NATO has begun deploying Patriot missiles in Turkey in a bid to protect the country from the threat of war from neighbouring Syria, according to the US military’s European Command (EUCOM).
EUCOM said in a statement on Friday that US military personnel and equipment were sent to Incirlik Air Base in southeastern Turkey to support NATO’s Patriot battery deployment at Ankara’s request.
Up to 400 troops are expected to be transported to Tukey within the week to operate two Patriot batteries supporting NATO’s mission there. Additional equipment is scheduled to arrive by sea this month.
“The deployment of six Patriot batteries, including two each from Germany and The Netherlands, is in response to Turkey’s request to NATO,” EUCOM said in the statement issued from its offices in the southwestern German city of Stuttgart.
“The forces will augment Turkey’s air defence capabilities and contribute to the de-escalation of the crisis along the Alliance’s border,” it added.
The statement said that the timline of the deployment would be determined by the contributing nations in coordination with Turkey and NATO.
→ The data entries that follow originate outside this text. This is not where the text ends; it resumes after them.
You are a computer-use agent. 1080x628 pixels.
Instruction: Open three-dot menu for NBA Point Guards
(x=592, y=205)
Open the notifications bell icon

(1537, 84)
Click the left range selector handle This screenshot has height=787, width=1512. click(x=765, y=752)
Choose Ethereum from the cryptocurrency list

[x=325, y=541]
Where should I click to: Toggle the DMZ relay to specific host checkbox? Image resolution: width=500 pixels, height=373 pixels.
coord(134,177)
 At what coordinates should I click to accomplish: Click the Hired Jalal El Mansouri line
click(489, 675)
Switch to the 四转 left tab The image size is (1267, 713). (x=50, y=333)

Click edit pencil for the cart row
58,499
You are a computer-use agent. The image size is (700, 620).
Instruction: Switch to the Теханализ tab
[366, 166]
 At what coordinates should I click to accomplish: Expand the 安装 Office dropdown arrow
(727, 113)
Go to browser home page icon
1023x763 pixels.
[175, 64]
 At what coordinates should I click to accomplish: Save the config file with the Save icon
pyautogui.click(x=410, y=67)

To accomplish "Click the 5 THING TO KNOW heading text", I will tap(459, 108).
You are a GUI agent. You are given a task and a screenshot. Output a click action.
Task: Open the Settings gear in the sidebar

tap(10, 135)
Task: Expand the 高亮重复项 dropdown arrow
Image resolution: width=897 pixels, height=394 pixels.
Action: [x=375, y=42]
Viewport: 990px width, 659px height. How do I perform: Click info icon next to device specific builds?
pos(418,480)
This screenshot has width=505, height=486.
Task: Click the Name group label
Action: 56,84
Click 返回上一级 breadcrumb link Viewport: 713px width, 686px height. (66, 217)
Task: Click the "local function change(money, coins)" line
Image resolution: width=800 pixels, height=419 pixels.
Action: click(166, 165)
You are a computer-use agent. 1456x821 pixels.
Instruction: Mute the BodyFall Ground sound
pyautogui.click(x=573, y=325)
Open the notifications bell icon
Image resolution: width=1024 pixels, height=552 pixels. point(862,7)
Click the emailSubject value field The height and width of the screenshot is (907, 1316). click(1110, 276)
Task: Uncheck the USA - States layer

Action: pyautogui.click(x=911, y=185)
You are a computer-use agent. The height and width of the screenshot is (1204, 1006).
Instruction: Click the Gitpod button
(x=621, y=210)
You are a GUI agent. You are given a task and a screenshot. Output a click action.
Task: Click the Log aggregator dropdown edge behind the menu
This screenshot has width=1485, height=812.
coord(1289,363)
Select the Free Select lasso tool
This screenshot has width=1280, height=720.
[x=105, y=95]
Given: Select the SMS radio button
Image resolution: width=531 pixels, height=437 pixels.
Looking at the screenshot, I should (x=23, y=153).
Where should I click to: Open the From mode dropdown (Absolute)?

EUCOM deputy commander Charles Martoglio said the Patriot batteries would fall under NATO command “when set-up is complete and the systems are operational in the next several weeks”.
“The deployment will be defensive only and will not support a no-fly zone or any offensive operation,” he added.
Germany, The Netherlands and the United States have agreed to supply the ground-to-air missile batteries, which Turkey requested after repeated cross-border shelling from Syria. A recent attack on the border has killed five civilians.
NATO-member Turkey, a one-time Damascus ally, has turned into one of its most vocal opponents over the 21-month civil war in Syria, which according to monitors, has killed an estimated 60,000 people.